Classroom lesson · Salang Pass · 🇦🇫 Afghanistan

Salang Pass

One of the highest roads in the world, crossing the Hindu Kush

A winding mountain road crossing a snow-covered high pass in the Hindu Kush

Photo · Wikimedia Commons

What is it?

The Salang Pass is a mountain road that climbs up to about 3,878 metres above sea level — one of the highest paved roads anywhere in the world. It cuts through the Hindu Kush mountains, connecting the north of Afghanistan to the south through a tunnel that was once considered an engineering marvel.

Tell me more

Before the Salang Pass road was built, crossing the Hindu Kush in winter was nearly impossible. Travellers had to choose long, dangerous routes around the mountains or wait for the snow to melt in spring. The road and its tunnel, finished in 1964, cut the journey dramatically and allowed goods and people to move between northern and southern Afghanistan all year round.

The Salang Tunnel at the top is about 2.7 kilometres long and passes straight through solid rock.
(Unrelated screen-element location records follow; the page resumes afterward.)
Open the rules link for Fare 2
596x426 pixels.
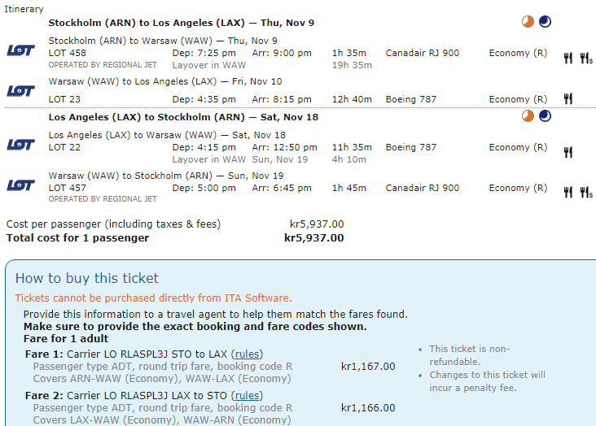[246, 396]
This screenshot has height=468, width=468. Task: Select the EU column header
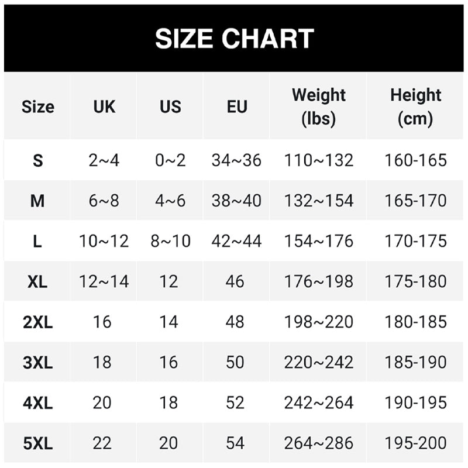pyautogui.click(x=237, y=106)
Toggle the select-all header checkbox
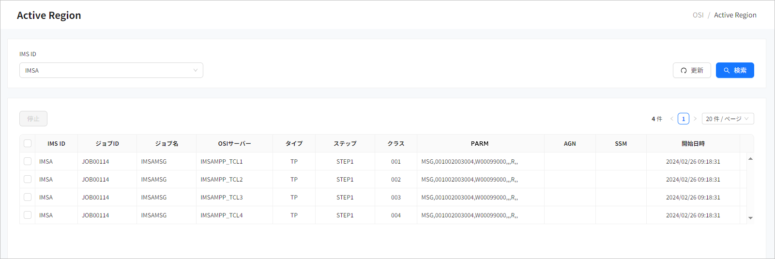Viewport: 775px width, 259px height. [x=28, y=143]
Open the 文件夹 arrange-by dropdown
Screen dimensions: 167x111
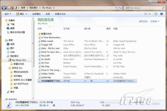pyautogui.click(x=155, y=22)
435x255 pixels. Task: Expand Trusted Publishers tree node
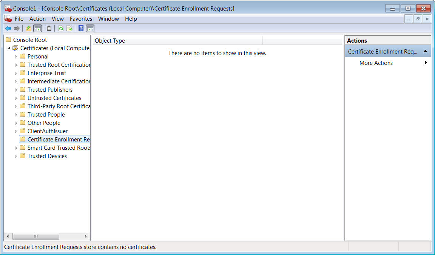pyautogui.click(x=16, y=90)
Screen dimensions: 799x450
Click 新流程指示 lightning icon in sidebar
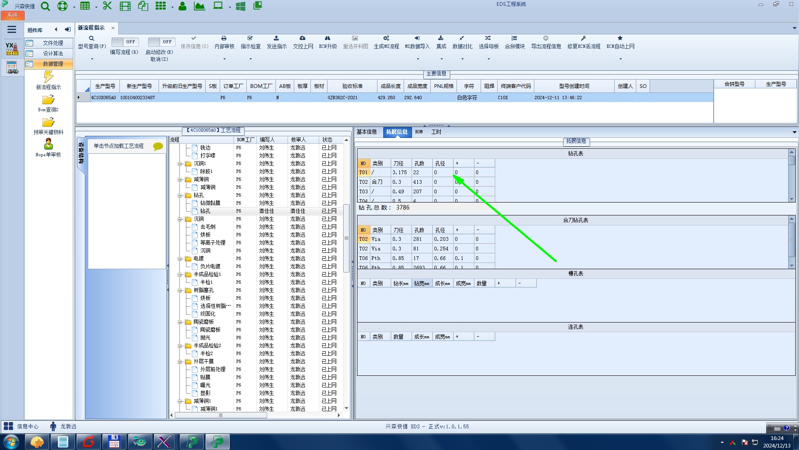[x=48, y=77]
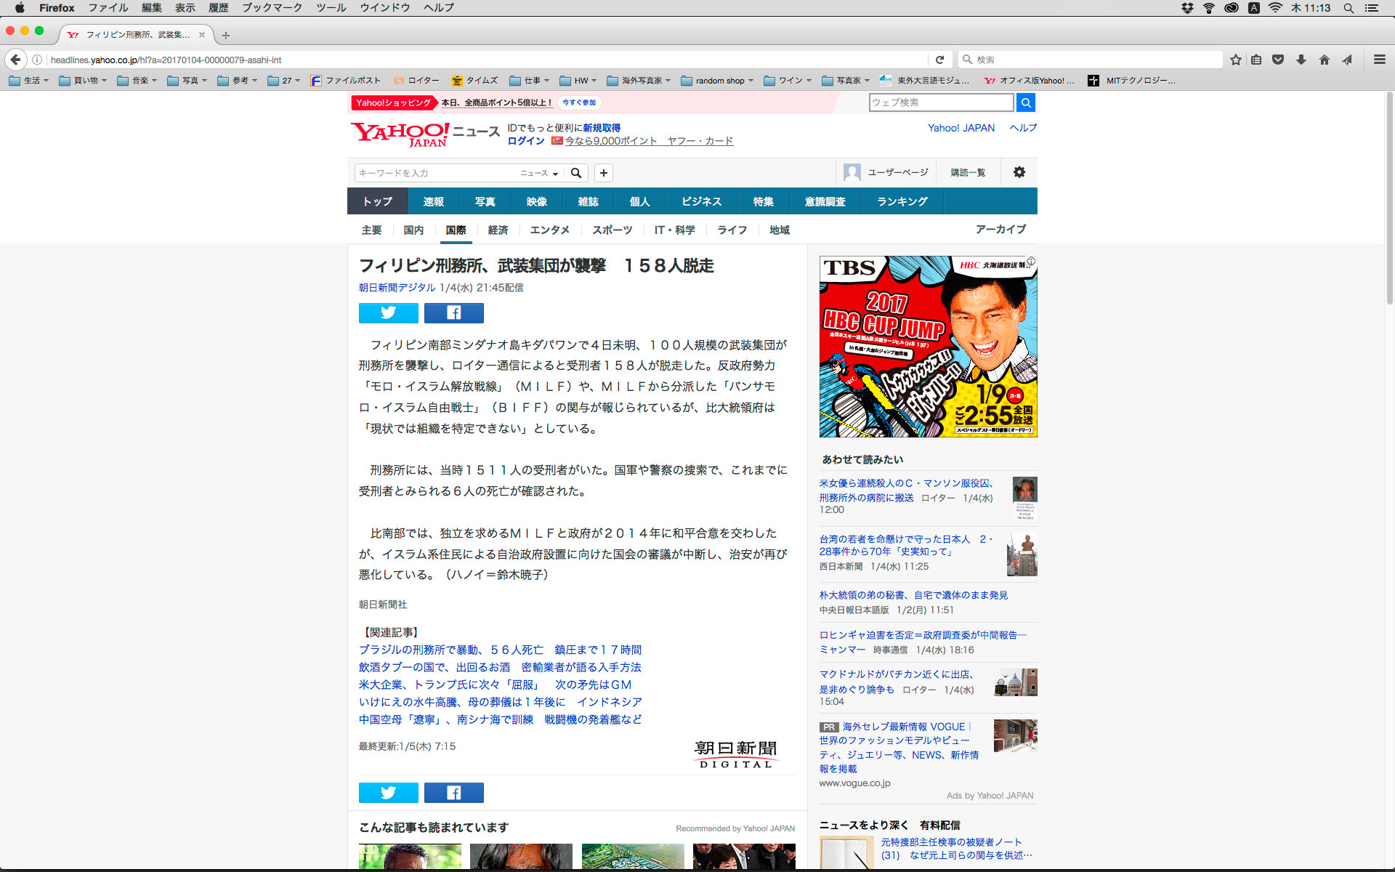Open Yahoo news settings gear icon
Viewport: 1395px width, 872px height.
1019,172
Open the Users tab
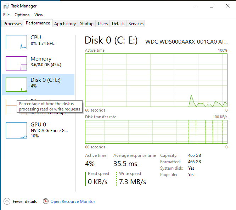 103,24

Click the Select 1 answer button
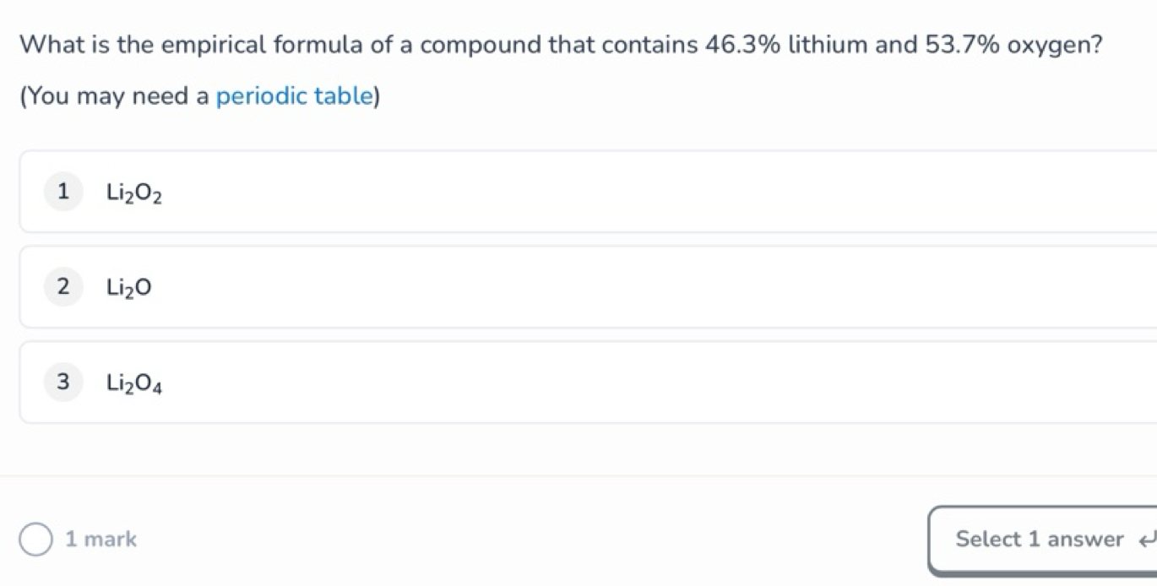click(1043, 540)
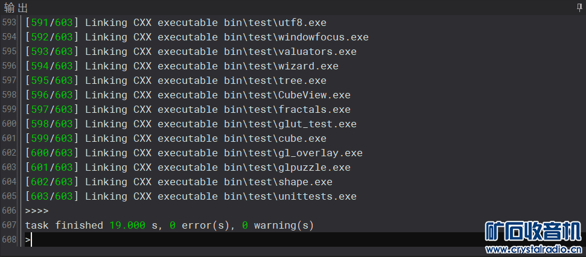Click the unittests.exe output line
Image resolution: width=586 pixels, height=257 pixels.
coord(191,197)
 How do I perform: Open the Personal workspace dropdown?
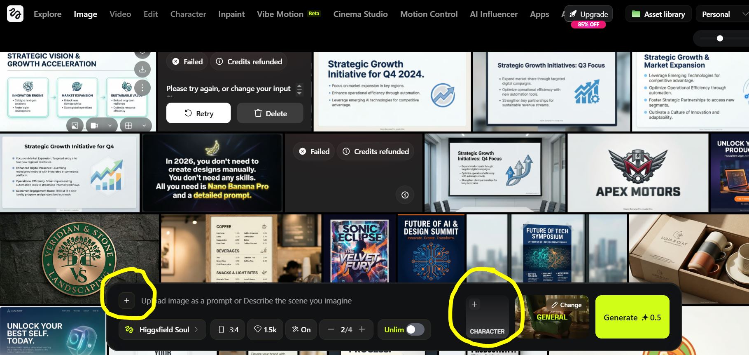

When you drive through it, you go from one climate zone to almost another — the north side of the pass is often drier, while the south side can be wetter and warmer. Locals say you can almost feel the change in the air as you emerge from the tunnel.
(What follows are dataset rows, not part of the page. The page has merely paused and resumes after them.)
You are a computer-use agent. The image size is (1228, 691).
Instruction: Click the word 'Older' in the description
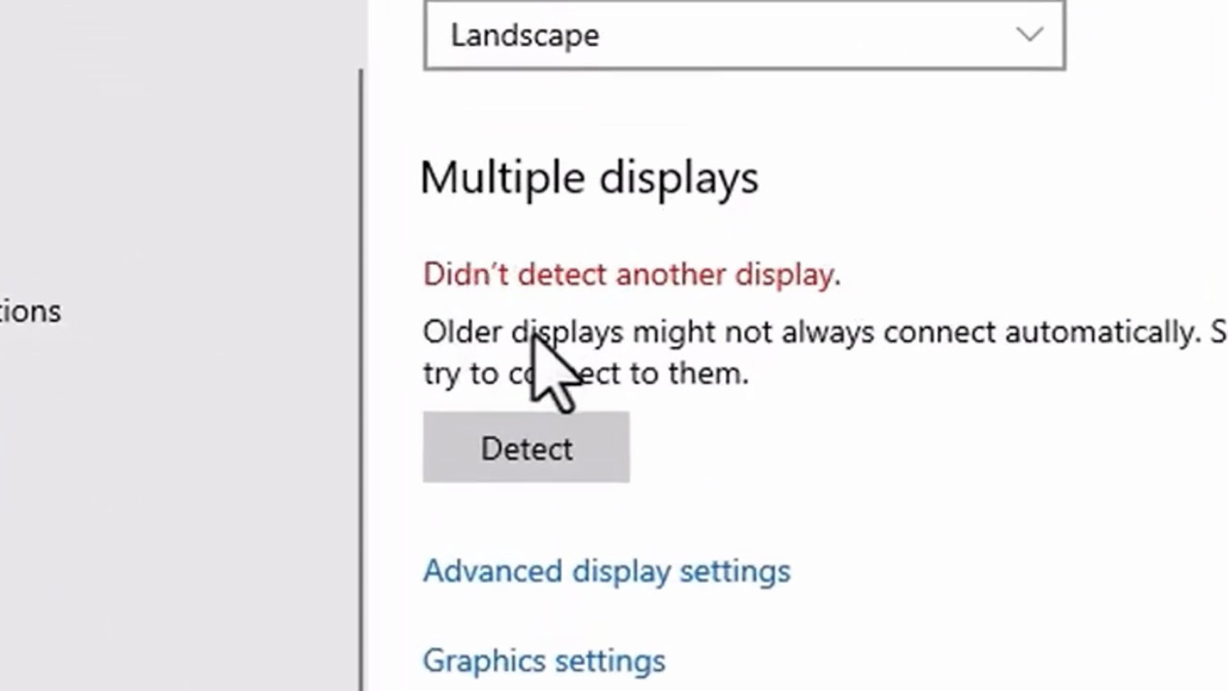(x=462, y=332)

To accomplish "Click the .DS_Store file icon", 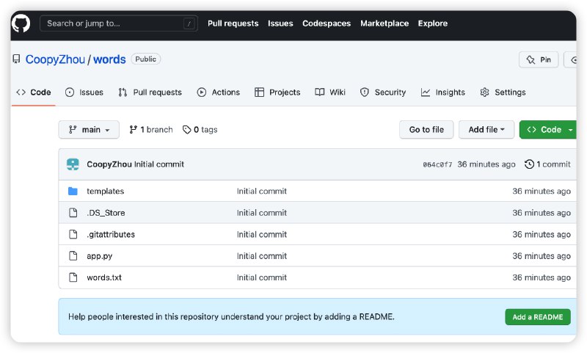I will (x=73, y=213).
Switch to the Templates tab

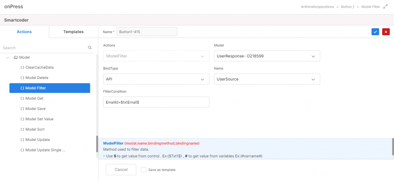coord(73,32)
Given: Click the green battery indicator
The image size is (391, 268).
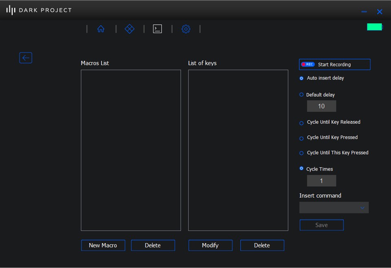Looking at the screenshot, I should (374, 27).
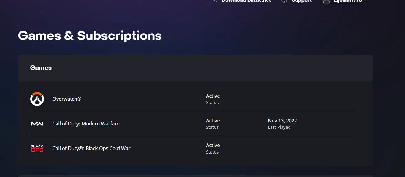Click the user avatar icon in header

tap(326, 1)
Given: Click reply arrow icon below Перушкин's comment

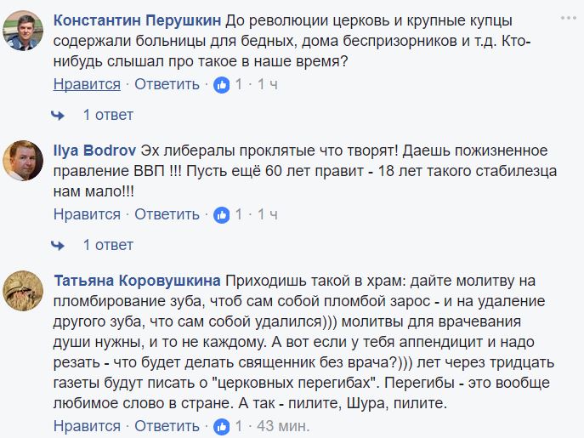Looking at the screenshot, I should (x=58, y=116).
In winter, snow can pile metres deep around the pass, and avalanches — huge slides of snow rushing down the mountain — are a regular part of life up here. Engineers have built long concrete snow sheds over sections of the road to let avalanches slide harmlessly over the top of the traffic below. It is like driving under a stone umbrella.

In the classroom

Walk your class through this in 15 minutes.

Talk together

Discussion prompts

  1. 01Why is a road through the mountains so important for people who live on different sides of the Hindu Kush?
  2. 02Engineers built snow sheds to protect the road from avalanches. Can you think of other clever ways people have solved a nature-caused problem with engineering?
  3. 03If you had to cross a huge mountain range without a road, what route would you plan and what would you carry?
Try this

Classroom activity

Build a simple model of a mountain pass using scrunched newspaper covered in papier-mâché or modelling clay. Mark the tunnel entrance and exit on each side. Then write a short 'road report' — like a news bulletin — describing what the pass is like in summer versus winter.